However, the increased use of smartphones, tablets and laptops alongside rising levels of cloud app utilization is having quite the effect on network bandwidth. In order for these Web-based programs to perform as they should on mobile endpoints, administrators and decision-maker must ensure that their network has adequate resources.

Mobile and cloud use: By the numbers

A recent Vouchercloud infographic shows that mobile consumers are using more cloud applications, and this trend will continue into the near future, according to CloudTweaks. By 2018, researchers predict that there will be a total of 8.2 billion active mobile devices, each generating 2.7 gigabytes of traffic per month. This represents a five-fold increase over the traffic comprised by mobile endpoints last year.

Furthermore, the use of cloud applications will continue to rise. The infographic shows that last year, 82 percent of total mobile traffic came from the utilization of online applications; this figure is predicted to steadily increase to 90 percent in the next four years.

The result of boosted use

It’s easy to understand why users across different industrial sectors would boost their utilization of both mobile devices and cloud applications. Such practices come with myriad benefits, including increased levels of collaboration and information access from nearly anywhere. Organizations also take advantage of a reduced amount of on-premise hardware, as well as less maintenance and energy costs. As most of users’ activities take place within employer’s offices and institutions, however, it is these networks that feel the effects.

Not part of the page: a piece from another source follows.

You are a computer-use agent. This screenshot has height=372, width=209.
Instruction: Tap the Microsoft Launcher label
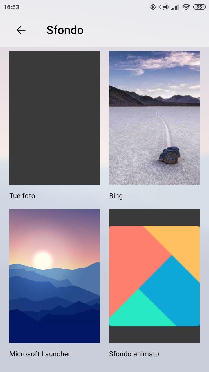(40, 354)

Virtela recently noted that this shift toward cloud and mobile processes is putting additional stress on WAN connections, especially within business settings.

“This creates problems for traditional enterprise WAN architectures originally designed to handle most internal, predictable traffic,” Virtela stated. “For many companies, the demand for Internet bandwidth is exceeding available network capacity, especially for high-bandwidth software-as-a-service applications.”

At the same time, however, these processes are critical within the vast majority of industries, and users can’t afford to deal with poor cloud performance. There are several ways to address this issue, though, and ensure that there is enough network bandwidth to support mobile activities and the use of cloud applications.

One beneficial option is to increase bandwidth to guarantee that enough resources are available. Many organizations will look to limit their use of cloud apps to reduce the chance of network bottlenecks. However, increasing network bandwidth is a better solution to allow users the freedom to leverage their mobile devices and the Web-based applications they need.